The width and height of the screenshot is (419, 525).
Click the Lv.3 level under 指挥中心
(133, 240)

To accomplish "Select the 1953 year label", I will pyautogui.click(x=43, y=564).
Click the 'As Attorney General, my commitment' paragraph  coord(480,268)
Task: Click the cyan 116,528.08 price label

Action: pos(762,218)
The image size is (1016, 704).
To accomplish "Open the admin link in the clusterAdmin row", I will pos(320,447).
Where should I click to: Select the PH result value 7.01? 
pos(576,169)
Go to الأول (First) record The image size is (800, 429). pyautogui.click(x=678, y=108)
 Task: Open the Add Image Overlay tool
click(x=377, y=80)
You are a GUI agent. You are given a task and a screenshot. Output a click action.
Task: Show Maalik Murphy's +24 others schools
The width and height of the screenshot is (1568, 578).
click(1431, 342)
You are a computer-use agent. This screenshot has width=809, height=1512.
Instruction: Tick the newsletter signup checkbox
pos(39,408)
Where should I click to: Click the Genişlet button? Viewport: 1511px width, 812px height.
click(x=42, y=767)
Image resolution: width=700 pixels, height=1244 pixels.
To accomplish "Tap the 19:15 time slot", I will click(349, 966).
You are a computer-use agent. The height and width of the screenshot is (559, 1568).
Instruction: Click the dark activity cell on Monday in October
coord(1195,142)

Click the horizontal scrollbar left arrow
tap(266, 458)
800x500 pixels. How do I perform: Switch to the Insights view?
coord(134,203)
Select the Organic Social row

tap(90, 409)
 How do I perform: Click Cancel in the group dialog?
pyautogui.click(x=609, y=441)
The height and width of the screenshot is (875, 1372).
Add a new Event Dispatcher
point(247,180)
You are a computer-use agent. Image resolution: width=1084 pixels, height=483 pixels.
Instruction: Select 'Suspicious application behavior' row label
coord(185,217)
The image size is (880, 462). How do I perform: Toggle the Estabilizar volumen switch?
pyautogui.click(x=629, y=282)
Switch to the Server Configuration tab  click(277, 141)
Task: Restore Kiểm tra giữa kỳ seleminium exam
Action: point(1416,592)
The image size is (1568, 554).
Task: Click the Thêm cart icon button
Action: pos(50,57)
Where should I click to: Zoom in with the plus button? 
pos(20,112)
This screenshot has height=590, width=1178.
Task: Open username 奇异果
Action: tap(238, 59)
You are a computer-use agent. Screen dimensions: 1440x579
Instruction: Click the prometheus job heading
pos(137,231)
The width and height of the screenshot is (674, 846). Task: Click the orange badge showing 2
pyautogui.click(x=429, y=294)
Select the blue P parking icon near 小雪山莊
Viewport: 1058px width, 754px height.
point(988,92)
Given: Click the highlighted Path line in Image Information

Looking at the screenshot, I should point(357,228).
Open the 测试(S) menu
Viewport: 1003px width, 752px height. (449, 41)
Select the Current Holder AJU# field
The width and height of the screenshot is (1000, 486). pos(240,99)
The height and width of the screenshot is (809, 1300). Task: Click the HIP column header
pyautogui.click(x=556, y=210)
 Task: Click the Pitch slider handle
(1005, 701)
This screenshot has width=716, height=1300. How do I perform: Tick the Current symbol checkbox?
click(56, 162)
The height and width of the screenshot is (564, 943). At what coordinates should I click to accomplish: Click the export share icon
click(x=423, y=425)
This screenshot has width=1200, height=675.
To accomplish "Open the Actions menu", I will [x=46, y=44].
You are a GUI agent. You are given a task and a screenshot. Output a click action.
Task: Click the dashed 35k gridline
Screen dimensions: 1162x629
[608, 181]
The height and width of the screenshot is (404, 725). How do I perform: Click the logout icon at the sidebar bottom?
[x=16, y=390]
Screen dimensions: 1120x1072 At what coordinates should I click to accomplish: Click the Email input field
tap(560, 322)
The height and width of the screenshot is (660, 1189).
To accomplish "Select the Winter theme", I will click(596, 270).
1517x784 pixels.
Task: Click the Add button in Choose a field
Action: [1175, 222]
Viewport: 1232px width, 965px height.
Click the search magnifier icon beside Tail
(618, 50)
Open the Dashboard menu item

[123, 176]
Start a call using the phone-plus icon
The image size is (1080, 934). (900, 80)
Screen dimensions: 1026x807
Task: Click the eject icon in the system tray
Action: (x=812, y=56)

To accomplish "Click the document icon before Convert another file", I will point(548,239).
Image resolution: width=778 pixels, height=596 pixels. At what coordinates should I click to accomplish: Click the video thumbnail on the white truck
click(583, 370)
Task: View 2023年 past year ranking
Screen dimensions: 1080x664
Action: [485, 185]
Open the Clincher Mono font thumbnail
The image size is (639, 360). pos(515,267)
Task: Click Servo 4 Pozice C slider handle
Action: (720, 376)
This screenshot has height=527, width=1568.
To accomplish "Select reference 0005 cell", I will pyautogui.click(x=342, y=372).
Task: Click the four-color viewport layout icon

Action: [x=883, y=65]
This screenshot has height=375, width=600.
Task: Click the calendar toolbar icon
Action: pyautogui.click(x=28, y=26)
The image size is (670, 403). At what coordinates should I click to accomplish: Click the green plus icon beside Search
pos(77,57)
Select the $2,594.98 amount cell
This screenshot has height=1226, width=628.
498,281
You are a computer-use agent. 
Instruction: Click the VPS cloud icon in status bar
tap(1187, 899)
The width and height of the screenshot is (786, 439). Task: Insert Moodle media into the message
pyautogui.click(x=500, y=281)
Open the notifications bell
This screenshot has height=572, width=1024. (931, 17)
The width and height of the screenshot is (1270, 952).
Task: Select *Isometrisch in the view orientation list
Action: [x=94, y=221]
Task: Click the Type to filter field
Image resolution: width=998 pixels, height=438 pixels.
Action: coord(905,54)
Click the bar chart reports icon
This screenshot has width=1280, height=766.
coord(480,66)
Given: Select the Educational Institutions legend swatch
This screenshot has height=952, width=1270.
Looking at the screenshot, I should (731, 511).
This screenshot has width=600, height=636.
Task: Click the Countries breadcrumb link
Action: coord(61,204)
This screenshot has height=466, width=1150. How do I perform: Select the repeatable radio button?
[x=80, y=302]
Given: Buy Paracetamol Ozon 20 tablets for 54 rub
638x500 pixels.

★ ★ ★ ★ ★ ★ ★

Determine how many lines of the data contain the word "year", and reply with that number only.

2